Noch. Denn dass Futsal gekommen ist, um zu bleiben, das steht schon fest. WFV-Sprecher Heiner Baumeister sagt: "Wir haben Futsal bewusst früh 'von unten' eingeführt, also bei den Kindern, so dass sie damit aufwachsen. Wir wollten uns nicht treiben lassen. Irgendwann wird es ohnehin zur Pflicht." Der WFV hat auch von Fehlern des Bayern-Verbands gelernt, der Futsal-Regeln kurzfristig per Dekret durchgedrückt hatte - und wenig später wegen Protesten wieder zurückrudern musste, so Baumeister. Der WFV gehe behutsamer vor.

"Die, die motzen, sind einfach lauter als andere"

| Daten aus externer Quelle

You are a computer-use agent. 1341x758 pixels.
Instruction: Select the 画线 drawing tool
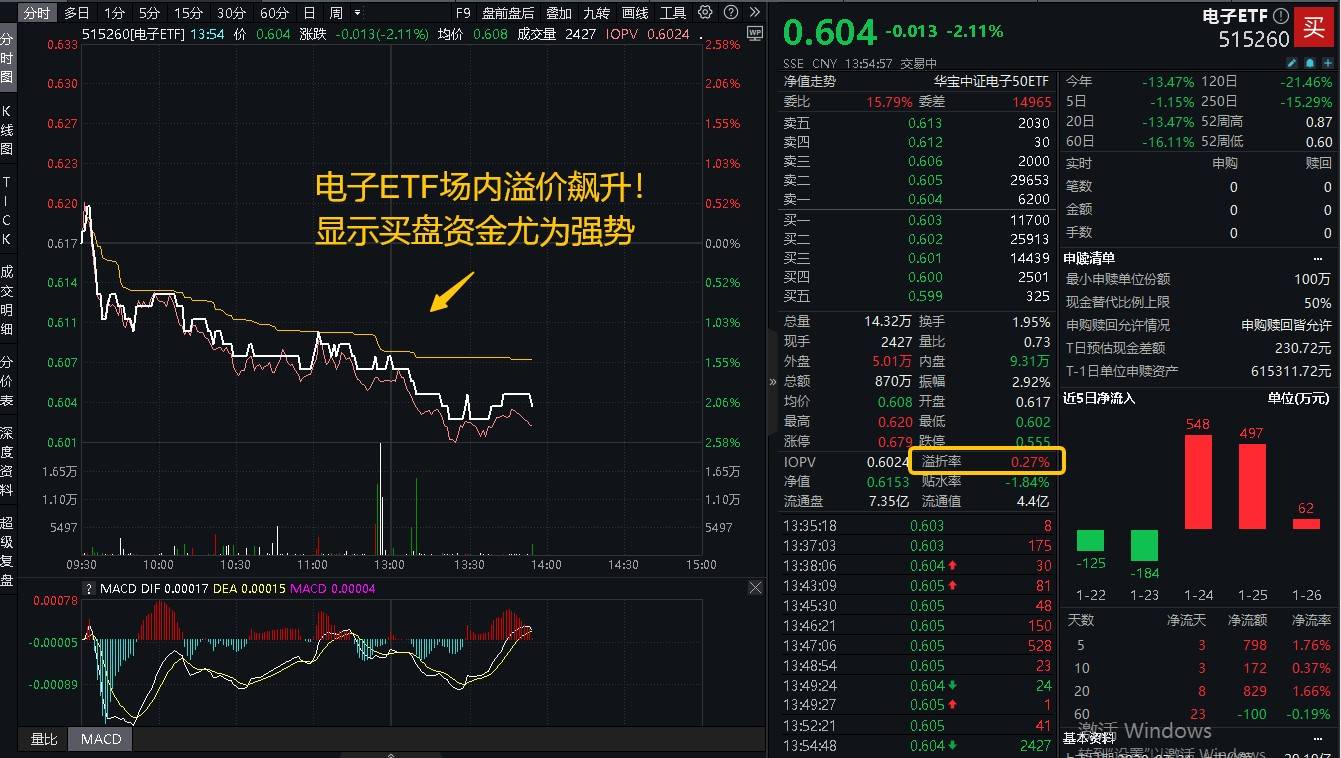635,13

Dass Futsal Teile der württembergischen Fußballbasis frustiert, das weiß WFV-Sprecher Heiner Baumeister. "Davon hören wir öfter. Andererseits: Die, die motzen, sind einfach lauter als andere. Viel lauter als die, die froh sind." WFV-Mitarbeiter, die sich Verbandsturniere vor Ort anschauen, bekommen jedoch weitgehend positive Rückmeldungen, so der WFV-Sprecher. Und dass Futsal erfolgversprechend ist, das steht für Baumeister außer Frage: "Es fördert die Passgenauigkeit, die Passschnelligkeit, die Passsicherheit und die Ballfertigkeit", zählt er auf. "Früher haben Mannschaften ein, zwei Spieler mit außergewöhnlicher Schusskraft gereicht, um Partien zu entscheiden. Das geht jetzt weniger. Zusammenspielen steht im Vordergrund."

Für den späteren Leistungssport helfe das Kindern sehr, "das ist durch eine Studie der Universität Frankfurt nachgewiesen." Laut Heiner Baumeister entschärfen Futsal-Regeln auch manch hitziges Hallenduell. Futsal bedeute beispielsweise das Aus "für harte Zweikämpfe und Herumgebolze an der Bande", sagt er.

"Das heißt aber nicht, dass das Spiel körperlos wird", betont Baumeister. Gute Erfahrungen hätten etwa die TSF Ditzingen gemacht, die jährlich ein überregional bedeutendes Hallenturnier ausrichten, bei dem es meist heiß herging, sogar zu gewalttätigen Aktionen auf dem Feld sei es gekommen. Mit dem Futsal kam dann Ruhe, berichtet Baumeister. Und die Kritik an den Torwartregeln lässt der WFV-Sprecher gar nicht erst gelten. "Die kann ich nicht nachvollziehen. Der Torwart ist nun die allererste Passstelle im Spiel nach vorn, es liegt an ihm, Angriffe schnell zu eröffnen - eine enorm wichtige Funktion."